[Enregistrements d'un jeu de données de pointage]
-- -- --

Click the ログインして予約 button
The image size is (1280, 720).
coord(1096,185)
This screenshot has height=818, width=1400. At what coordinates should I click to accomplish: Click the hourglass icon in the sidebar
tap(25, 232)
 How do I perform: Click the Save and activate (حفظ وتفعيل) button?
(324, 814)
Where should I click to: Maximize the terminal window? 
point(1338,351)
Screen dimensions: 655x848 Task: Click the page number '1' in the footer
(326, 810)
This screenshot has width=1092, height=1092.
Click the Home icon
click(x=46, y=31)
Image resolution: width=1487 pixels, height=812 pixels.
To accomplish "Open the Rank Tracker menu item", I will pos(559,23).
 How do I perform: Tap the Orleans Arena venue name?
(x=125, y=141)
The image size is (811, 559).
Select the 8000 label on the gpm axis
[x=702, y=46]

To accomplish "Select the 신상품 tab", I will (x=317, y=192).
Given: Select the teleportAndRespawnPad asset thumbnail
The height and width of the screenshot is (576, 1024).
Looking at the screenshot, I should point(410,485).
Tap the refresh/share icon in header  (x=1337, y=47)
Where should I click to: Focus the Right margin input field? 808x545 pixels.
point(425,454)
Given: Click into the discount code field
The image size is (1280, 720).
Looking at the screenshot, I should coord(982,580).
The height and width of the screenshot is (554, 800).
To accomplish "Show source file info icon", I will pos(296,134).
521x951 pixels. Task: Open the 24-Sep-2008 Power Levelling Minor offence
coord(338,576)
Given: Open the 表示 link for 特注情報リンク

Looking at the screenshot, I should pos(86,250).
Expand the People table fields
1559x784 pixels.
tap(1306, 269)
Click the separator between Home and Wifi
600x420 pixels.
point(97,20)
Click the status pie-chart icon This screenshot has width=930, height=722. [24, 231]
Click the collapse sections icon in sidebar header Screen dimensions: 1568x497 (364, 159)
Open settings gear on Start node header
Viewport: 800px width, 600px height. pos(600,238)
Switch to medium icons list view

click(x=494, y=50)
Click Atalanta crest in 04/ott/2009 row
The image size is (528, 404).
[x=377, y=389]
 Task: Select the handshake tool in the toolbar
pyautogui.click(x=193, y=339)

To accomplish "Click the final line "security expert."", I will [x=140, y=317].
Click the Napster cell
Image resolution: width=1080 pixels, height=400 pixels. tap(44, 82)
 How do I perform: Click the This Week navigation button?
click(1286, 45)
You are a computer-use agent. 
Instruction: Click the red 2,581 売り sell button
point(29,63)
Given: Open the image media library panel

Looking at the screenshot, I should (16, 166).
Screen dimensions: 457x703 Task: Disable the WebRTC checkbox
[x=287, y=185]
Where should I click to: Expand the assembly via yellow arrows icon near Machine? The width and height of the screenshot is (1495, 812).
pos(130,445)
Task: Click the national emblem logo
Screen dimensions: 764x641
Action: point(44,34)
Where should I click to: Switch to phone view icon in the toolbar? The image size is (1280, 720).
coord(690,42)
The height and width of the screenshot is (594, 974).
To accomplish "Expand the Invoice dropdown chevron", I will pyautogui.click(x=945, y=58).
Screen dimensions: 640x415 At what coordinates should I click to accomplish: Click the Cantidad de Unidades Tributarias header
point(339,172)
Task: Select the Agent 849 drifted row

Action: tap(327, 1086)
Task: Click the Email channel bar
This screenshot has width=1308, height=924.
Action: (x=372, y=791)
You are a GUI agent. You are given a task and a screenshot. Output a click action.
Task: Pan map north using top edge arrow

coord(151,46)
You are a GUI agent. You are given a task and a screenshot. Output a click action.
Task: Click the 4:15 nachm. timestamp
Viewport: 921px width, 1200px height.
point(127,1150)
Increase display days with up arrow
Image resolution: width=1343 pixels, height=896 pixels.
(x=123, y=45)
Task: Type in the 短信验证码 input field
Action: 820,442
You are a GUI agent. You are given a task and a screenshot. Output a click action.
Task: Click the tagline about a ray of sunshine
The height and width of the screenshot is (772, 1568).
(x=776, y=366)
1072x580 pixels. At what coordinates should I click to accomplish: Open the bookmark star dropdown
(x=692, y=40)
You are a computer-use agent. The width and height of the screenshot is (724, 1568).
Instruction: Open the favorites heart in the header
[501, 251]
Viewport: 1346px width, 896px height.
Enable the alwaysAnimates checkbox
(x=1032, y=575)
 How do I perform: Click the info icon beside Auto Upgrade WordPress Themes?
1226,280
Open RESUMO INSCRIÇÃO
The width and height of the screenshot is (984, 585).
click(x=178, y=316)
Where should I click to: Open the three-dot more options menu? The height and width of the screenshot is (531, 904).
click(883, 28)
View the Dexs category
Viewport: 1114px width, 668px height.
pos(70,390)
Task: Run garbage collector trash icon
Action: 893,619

-- -- --

Recopiez sans aucune modification les lignes du listing, depuis la ligne contenant « Where should I click to: Maximize » jusqu'à celle contenant « Looking at the screenshot, I should coord(982,580). », toutes deux incluses.

• _RÉSULTAT_
Where should I click to: Maximize the terminal window? 
point(1338,351)
Screen dimensions: 655x848 Task: Click the page number '1' in the footer
(326, 810)
This screenshot has width=1092, height=1092.
Click the Home icon
click(x=46, y=31)
Image resolution: width=1487 pixels, height=812 pixels.
To accomplish "Open the Rank Tracker menu item", I will pos(559,23).
 How do I perform: Tap the Orleans Arena venue name?
(x=125, y=141)
The image size is (811, 559).
Select the 8000 label on the gpm axis
[x=702, y=46]

To accomplish "Select the 신상품 tab", I will (x=317, y=192).
Given: Select the teleportAndRespawnPad asset thumbnail
The height and width of the screenshot is (576, 1024).
Looking at the screenshot, I should point(410,485).
Tap the refresh/share icon in header  (x=1337, y=47)
Where should I click to: Focus the Right margin input field? 808x545 pixels.
point(425,454)
Given: Click into the discount code field
The image size is (1280, 720).
Looking at the screenshot, I should coord(982,580).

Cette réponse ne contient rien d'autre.